Stored data
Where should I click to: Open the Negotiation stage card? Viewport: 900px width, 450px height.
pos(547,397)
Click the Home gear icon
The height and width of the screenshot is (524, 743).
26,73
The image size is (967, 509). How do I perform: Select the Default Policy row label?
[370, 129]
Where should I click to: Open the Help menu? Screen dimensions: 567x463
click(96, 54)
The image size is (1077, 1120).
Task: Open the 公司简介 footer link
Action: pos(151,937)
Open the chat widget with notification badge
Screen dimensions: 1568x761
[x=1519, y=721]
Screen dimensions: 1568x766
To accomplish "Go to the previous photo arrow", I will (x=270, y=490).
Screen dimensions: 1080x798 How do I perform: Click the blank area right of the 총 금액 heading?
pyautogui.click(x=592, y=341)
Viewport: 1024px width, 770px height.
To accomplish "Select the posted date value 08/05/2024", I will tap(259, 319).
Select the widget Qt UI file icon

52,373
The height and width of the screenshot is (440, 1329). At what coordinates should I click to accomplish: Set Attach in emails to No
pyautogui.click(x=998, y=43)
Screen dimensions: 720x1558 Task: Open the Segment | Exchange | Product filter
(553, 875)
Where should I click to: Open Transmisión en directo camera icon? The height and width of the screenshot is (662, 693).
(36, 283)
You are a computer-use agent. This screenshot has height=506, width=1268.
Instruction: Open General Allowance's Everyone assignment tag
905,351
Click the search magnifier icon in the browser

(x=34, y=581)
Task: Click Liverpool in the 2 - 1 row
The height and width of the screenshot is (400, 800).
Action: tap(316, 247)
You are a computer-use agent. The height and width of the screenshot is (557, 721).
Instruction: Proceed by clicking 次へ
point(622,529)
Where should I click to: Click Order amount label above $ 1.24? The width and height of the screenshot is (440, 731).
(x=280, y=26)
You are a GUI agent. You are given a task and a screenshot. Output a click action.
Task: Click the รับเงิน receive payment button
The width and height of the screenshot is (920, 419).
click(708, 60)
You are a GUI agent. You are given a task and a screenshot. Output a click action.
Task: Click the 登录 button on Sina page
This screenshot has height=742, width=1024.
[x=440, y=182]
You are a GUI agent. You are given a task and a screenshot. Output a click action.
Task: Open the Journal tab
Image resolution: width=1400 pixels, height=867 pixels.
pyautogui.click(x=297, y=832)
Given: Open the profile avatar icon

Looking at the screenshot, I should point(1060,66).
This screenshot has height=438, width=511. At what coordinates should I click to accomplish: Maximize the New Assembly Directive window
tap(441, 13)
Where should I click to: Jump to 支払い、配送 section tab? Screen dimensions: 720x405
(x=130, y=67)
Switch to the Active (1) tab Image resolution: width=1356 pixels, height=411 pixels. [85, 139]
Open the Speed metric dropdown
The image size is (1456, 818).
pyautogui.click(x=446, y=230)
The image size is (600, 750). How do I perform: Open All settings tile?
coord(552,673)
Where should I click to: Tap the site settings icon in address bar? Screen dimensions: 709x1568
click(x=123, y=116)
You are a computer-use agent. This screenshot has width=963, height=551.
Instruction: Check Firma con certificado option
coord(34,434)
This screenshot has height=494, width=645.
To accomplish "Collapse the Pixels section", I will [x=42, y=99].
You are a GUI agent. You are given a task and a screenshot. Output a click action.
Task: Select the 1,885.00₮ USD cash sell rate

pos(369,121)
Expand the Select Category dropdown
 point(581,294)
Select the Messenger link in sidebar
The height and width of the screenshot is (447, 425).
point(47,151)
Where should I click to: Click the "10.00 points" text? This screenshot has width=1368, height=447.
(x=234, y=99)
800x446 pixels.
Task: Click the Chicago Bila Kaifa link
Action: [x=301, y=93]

_EXERCISE DETAILS:_ Every entry must be quoted exactly as it appears above.

_ANSWER FOR THIS EXERCISE:_
Where should I click to: Open the Negotiation stage card? Viewport: 900px width, 450px height.
pos(547,397)
Click the Home gear icon
The height and width of the screenshot is (524, 743).
26,73
The image size is (967, 509). How do I perform: Select the Default Policy row label?
[370, 129]
Where should I click to: Open the Help menu? Screen dimensions: 567x463
click(96, 54)
The image size is (1077, 1120).
Task: Open the 公司简介 footer link
Action: pos(151,937)
Open the chat widget with notification badge
Screen dimensions: 1568x761
[x=1519, y=721]
Screen dimensions: 1568x766
To accomplish "Go to the previous photo arrow", I will (x=270, y=490).
Screen dimensions: 1080x798 How do I perform: Click the blank area right of the 총 금액 heading?
pyautogui.click(x=592, y=341)
Viewport: 1024px width, 770px height.
To accomplish "Select the posted date value 08/05/2024", I will tap(259, 319).
Select the widget Qt UI file icon

52,373
The height and width of the screenshot is (440, 1329). At what coordinates should I click to accomplish: Set Attach in emails to No
pyautogui.click(x=998, y=43)
Screen dimensions: 720x1558 Task: Open the Segment | Exchange | Product filter
(553, 875)
Where should I click to: Open Transmisión en directo camera icon? The height and width of the screenshot is (662, 693).
(36, 283)
You are a computer-use agent. This screenshot has height=506, width=1268.
Instruction: Open General Allowance's Everyone assignment tag
905,351
Click the search magnifier icon in the browser

(x=34, y=581)
Task: Click Liverpool in the 2 - 1 row
The height and width of the screenshot is (400, 800).
Action: tap(316, 247)
You are a computer-use agent. The height and width of the screenshot is (557, 721).
Instruction: Proceed by clicking 次へ
point(622,529)
Where should I click to: Click Order amount label above $ 1.24? The width and height of the screenshot is (440, 731).
(x=280, y=26)
You are a GUI agent. You are given a task and a screenshot. Output a click action.
Task: Click the รับเงิน receive payment button
The width and height of the screenshot is (920, 419).
click(708, 60)
You are a GUI agent. You are given a task and a screenshot. Output a click action.
Task: Click the 登录 button on Sina page
This screenshot has height=742, width=1024.
[x=440, y=182]
You are a GUI agent. You are given a task and a screenshot. Output a click action.
Task: Open the Journal tab
Image resolution: width=1400 pixels, height=867 pixels.
pyautogui.click(x=297, y=832)
Given: Open the profile avatar icon

Looking at the screenshot, I should point(1060,66).
This screenshot has height=438, width=511. At what coordinates should I click to accomplish: Maximize the New Assembly Directive window
tap(441, 13)
Where should I click to: Jump to 支払い、配送 section tab? Screen dimensions: 720x405
(x=130, y=67)
Switch to the Active (1) tab Image resolution: width=1356 pixels, height=411 pixels. [85, 139]
Open the Speed metric dropdown
The image size is (1456, 818).
pyautogui.click(x=446, y=230)
The image size is (600, 750). How do I perform: Open All settings tile?
coord(552,673)
Where should I click to: Tap the site settings icon in address bar? Screen dimensions: 709x1568
click(x=123, y=116)
You are a computer-use agent. This screenshot has width=963, height=551.
Instruction: Check Firma con certificado option
coord(34,434)
This screenshot has height=494, width=645.
To accomplish "Collapse the Pixels section", I will [x=42, y=99].
You are a GUI agent. You are given a task and a screenshot. Output a click action.
Task: Select the 1,885.00₮ USD cash sell rate

pos(369,121)
Expand the Select Category dropdown
 point(581,294)
Select the Messenger link in sidebar
The height and width of the screenshot is (447, 425).
point(47,151)
Where should I click to: Click the "10.00 points" text? This screenshot has width=1368, height=447.
(x=234, y=99)
800x446 pixels.
Task: Click the Chicago Bila Kaifa link
Action: [x=301, y=93]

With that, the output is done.